From the first line to the last, retype everything below exactly, minus the pictures.
================
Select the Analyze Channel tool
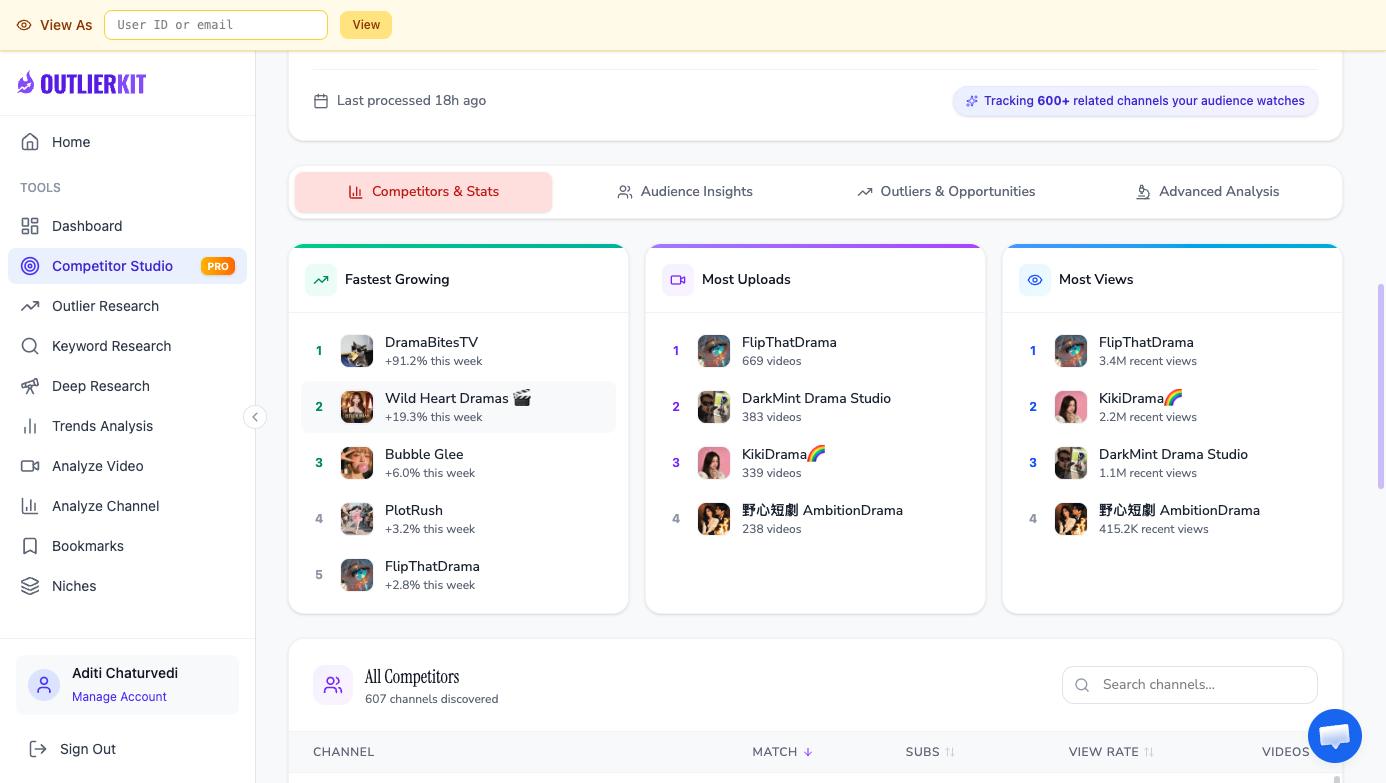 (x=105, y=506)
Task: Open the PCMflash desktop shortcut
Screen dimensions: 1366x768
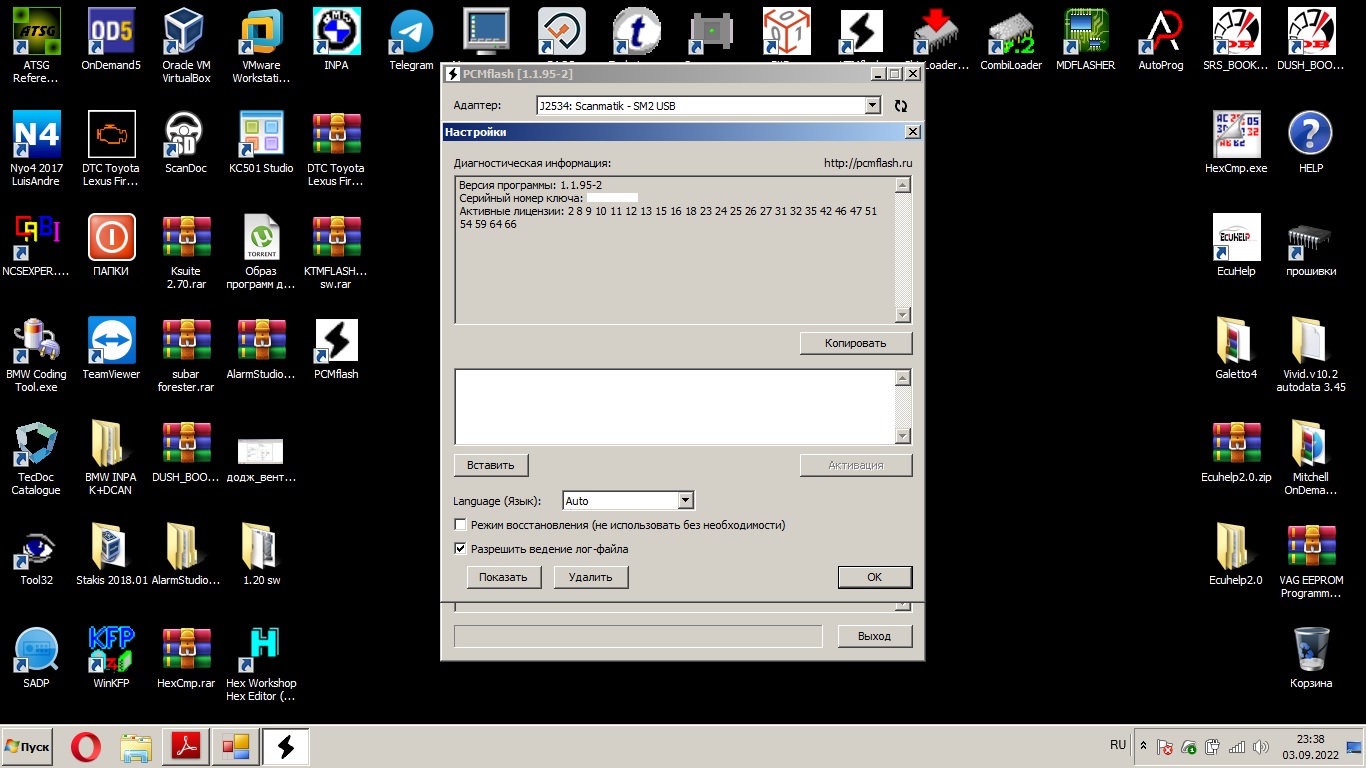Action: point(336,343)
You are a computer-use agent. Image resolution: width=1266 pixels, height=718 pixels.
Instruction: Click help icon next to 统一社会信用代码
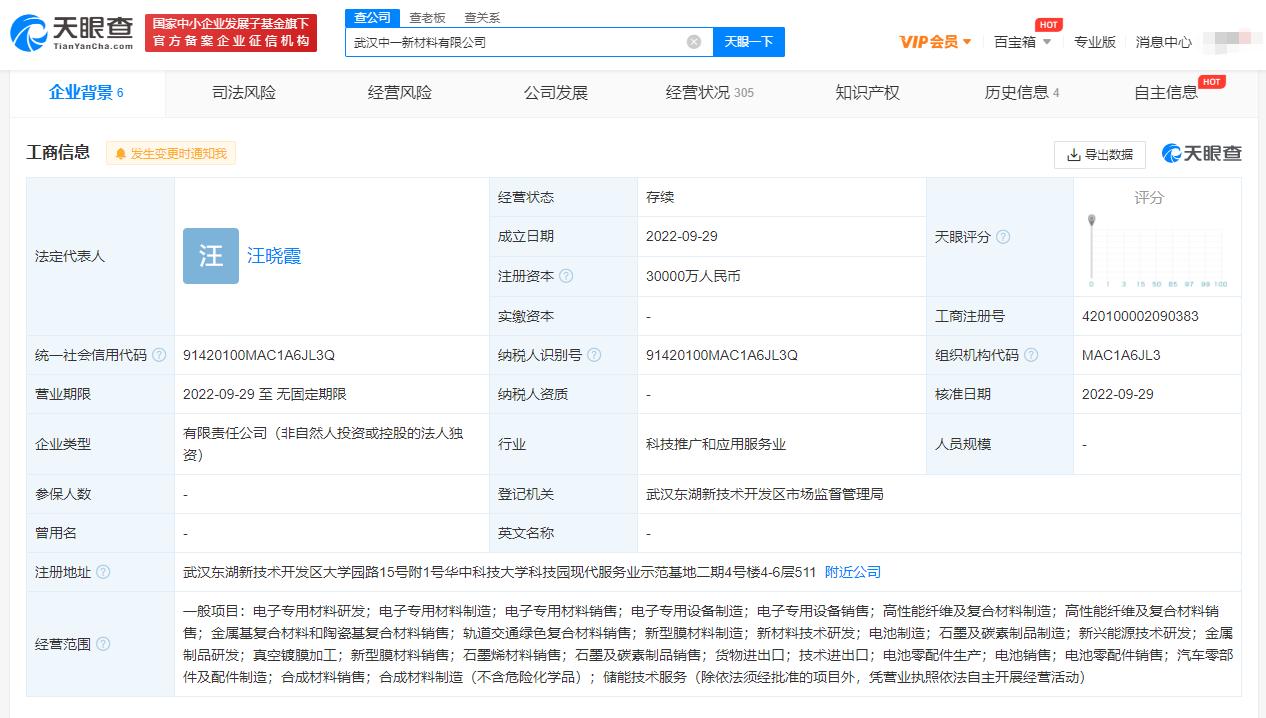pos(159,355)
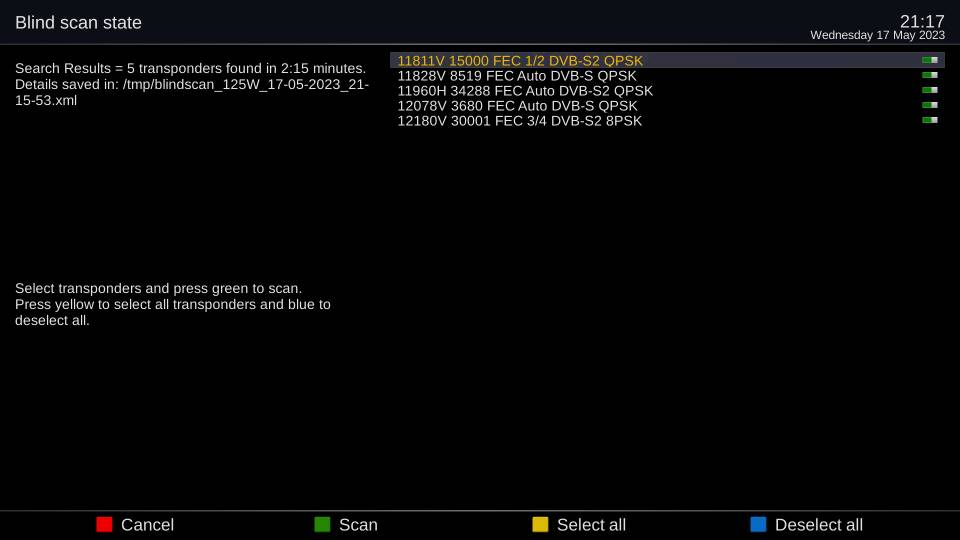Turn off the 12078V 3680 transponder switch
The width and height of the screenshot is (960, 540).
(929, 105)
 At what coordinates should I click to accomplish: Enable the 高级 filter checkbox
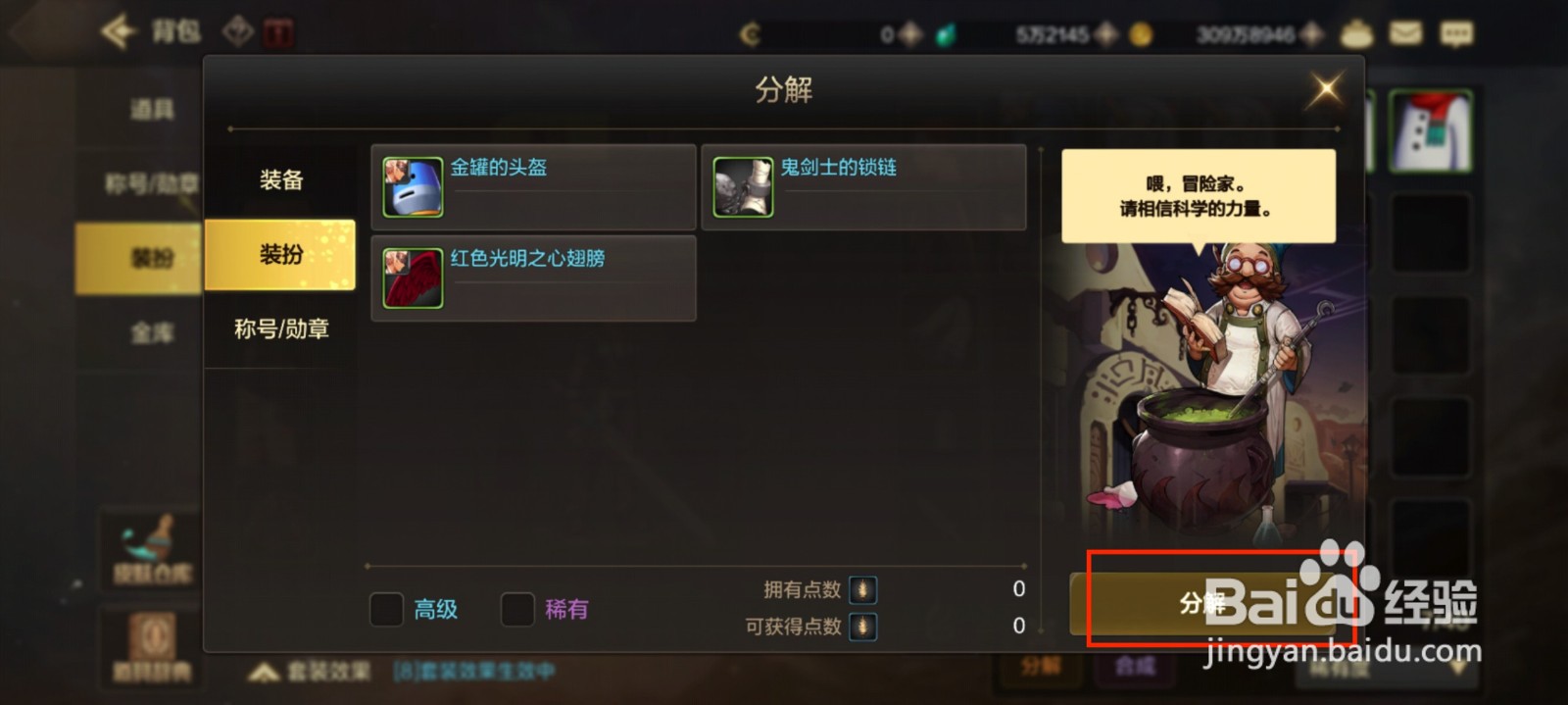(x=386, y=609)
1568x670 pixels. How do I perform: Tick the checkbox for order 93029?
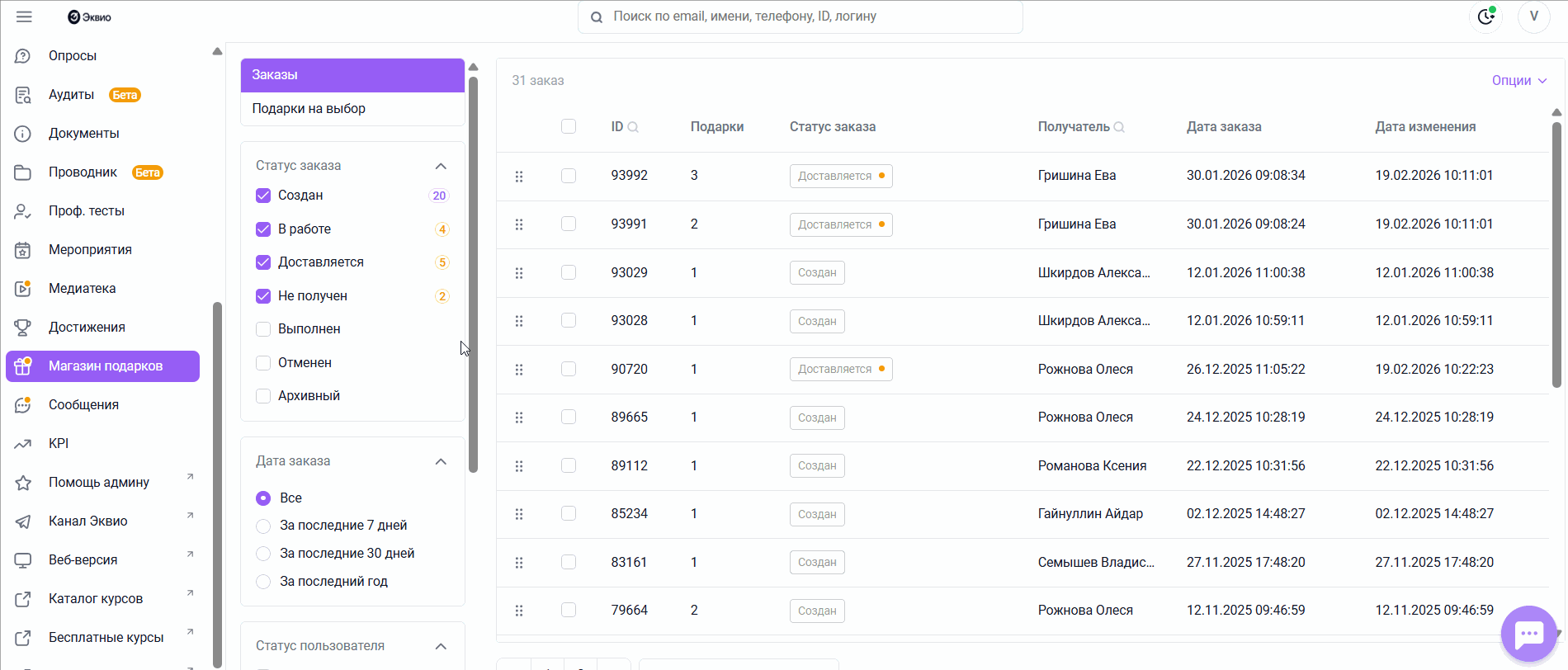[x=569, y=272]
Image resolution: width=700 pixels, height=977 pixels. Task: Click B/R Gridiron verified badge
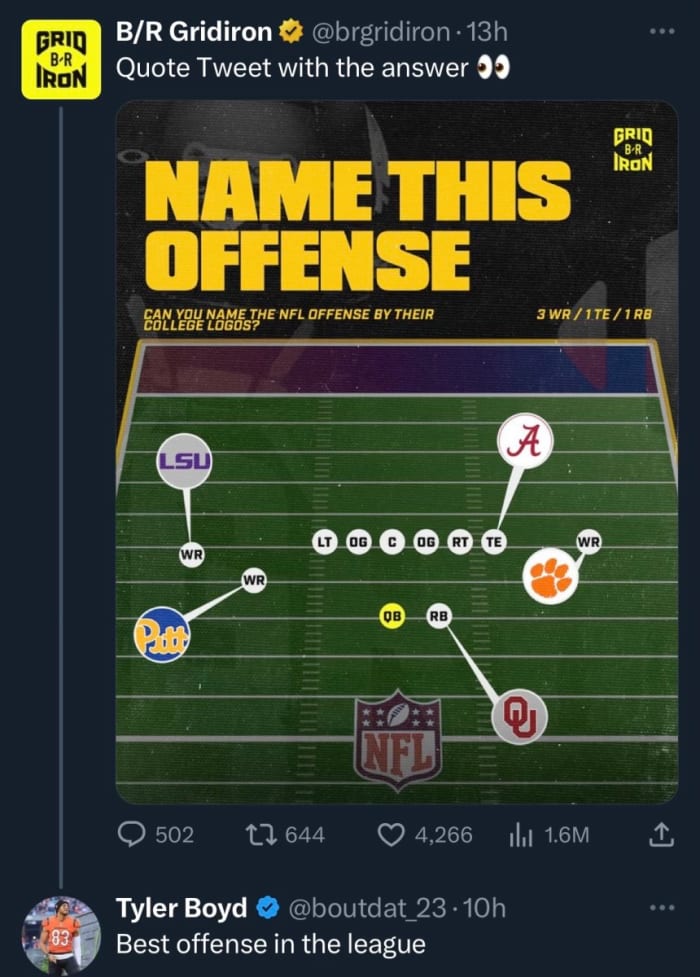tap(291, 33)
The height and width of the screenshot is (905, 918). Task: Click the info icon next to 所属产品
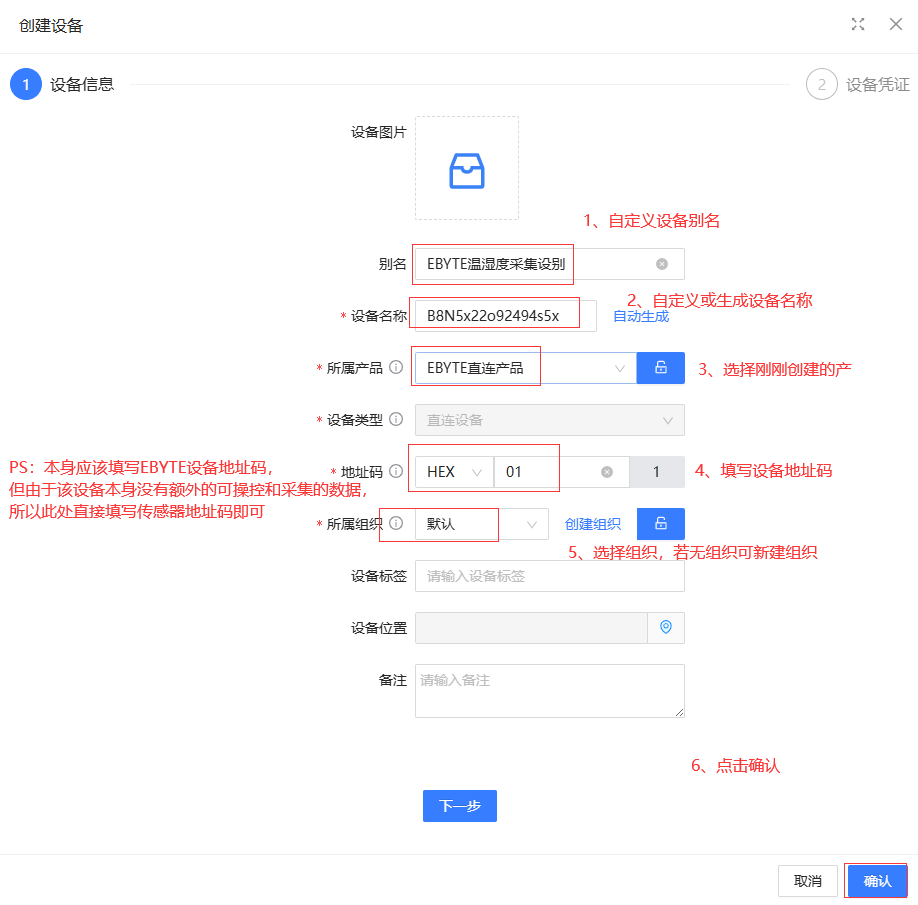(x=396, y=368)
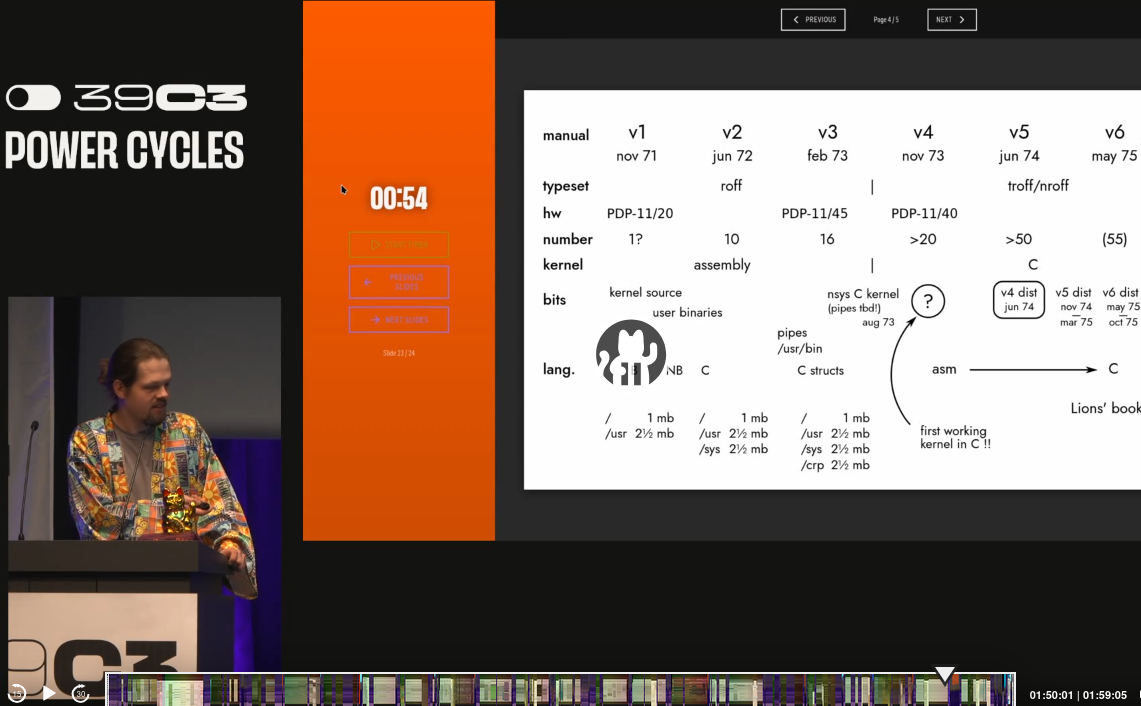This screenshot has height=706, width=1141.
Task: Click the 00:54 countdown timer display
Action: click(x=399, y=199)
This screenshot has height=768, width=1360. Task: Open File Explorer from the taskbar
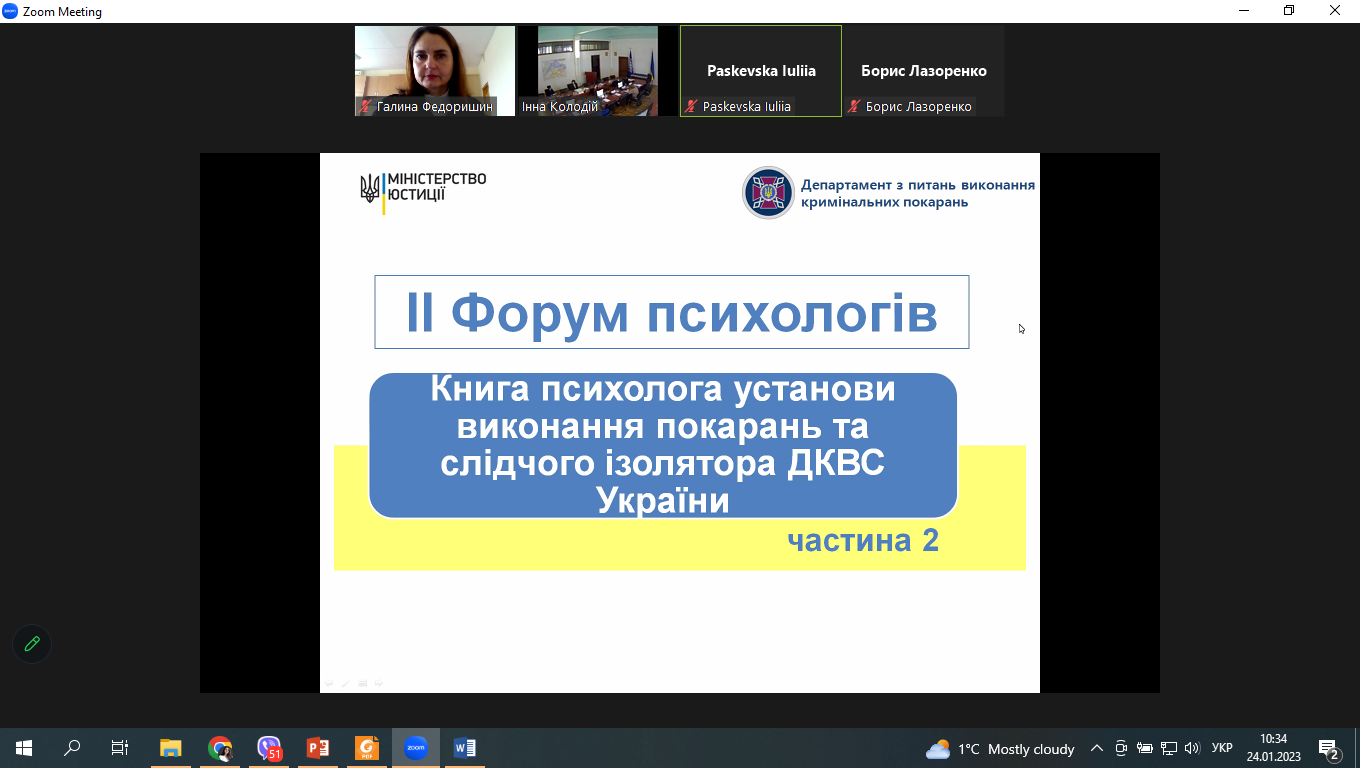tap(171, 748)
================
#### ANSWER AREA:
Select the Analyze Channel tool
 (x=105, y=506)
Task: Open the PCMflash desktop shortcut
Screen dimensions: 1366x768
Action: point(336,343)
You are a computer-use agent. Image resolution: width=1266 pixels, height=718 pixels.
Instruction: Click help icon next to 统一社会信用代码
pos(159,355)
Turn off the 12078V 3680 transponder switch
The width and height of the screenshot is (960, 540).
(929, 105)
 At what coordinates should I click to accomplish: Enable the 高级 filter checkbox
(x=386, y=609)
1568x670 pixels. How do I perform: Tick the checkbox for order 93029?
[x=569, y=272]
Image resolution: width=700 pixels, height=977 pixels. Task: Click B/R Gridiron verified badge
tap(291, 33)
The height and width of the screenshot is (905, 918). Task: Click the info icon next to 所属产品
(x=396, y=368)
This screenshot has height=706, width=1141.
Task: Click the 00:54 countdown timer display
Action: click(x=399, y=199)
This screenshot has height=768, width=1360. Task: Open File Explorer from the taskbar
tap(171, 748)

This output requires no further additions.